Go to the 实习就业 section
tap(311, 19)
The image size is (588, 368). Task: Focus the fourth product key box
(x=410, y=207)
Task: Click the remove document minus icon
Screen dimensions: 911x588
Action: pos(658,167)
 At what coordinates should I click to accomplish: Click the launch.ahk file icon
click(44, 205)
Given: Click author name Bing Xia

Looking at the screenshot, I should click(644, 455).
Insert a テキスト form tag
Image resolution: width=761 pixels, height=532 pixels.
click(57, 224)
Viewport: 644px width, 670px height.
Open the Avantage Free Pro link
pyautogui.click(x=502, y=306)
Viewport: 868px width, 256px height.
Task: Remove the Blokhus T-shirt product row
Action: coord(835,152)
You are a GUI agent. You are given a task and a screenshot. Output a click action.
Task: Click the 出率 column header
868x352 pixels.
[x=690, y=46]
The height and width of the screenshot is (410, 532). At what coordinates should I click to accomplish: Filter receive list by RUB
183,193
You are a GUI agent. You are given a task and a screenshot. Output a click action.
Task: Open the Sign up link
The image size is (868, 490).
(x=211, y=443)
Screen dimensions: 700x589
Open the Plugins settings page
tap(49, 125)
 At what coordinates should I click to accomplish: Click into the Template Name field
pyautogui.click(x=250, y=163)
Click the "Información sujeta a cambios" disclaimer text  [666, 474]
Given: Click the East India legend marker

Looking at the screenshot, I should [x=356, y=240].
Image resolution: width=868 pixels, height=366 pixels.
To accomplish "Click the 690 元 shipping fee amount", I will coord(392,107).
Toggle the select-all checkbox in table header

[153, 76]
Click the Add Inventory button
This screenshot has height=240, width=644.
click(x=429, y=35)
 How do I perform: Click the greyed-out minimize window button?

■ ABOUT THIS TASK ■
In full and unchanged, repeat the data above.

■ ANSWER ■
Go to the 实习就业 section
tap(311, 19)
The image size is (588, 368). Task: Focus the fourth product key box
(x=410, y=207)
Task: Click the remove document minus icon
Screen dimensions: 911x588
Action: pos(658,167)
 At what coordinates should I click to accomplish: Click the launch.ahk file icon
click(44, 205)
Given: Click author name Bing Xia

Looking at the screenshot, I should click(644, 455).
Insert a テキスト form tag
Image resolution: width=761 pixels, height=532 pixels.
click(57, 224)
Viewport: 644px width, 670px height.
Open the Avantage Free Pro link
pyautogui.click(x=502, y=306)
Viewport: 868px width, 256px height.
Task: Remove the Blokhus T-shirt product row
Action: coord(835,152)
You are a GUI agent. You are given a task and a screenshot. Output a click action.
Task: Click the 出率 column header
868x352 pixels.
[x=690, y=46]
The height and width of the screenshot is (410, 532). At what coordinates should I click to accomplish: Filter receive list by RUB
183,193
You are a GUI agent. You are given a task and a screenshot. Output a click action.
Task: Open the Sign up link
The image size is (868, 490).
(x=211, y=443)
Screen dimensions: 700x589
Open the Plugins settings page
tap(49, 125)
 At what coordinates should I click to accomplish: Click into the Template Name field
pyautogui.click(x=250, y=163)
Click the "Información sujeta a cambios" disclaimer text  [666, 474]
Given: Click the East India legend marker

Looking at the screenshot, I should [x=356, y=240].
Image resolution: width=868 pixels, height=366 pixels.
To accomplish "Click the 690 元 shipping fee amount", I will coord(392,107).
Toggle the select-all checkbox in table header

[153, 76]
Click the Add Inventory button
This screenshot has height=240, width=644.
click(x=429, y=35)
 How do I perform: Click the greyed-out minimize window button?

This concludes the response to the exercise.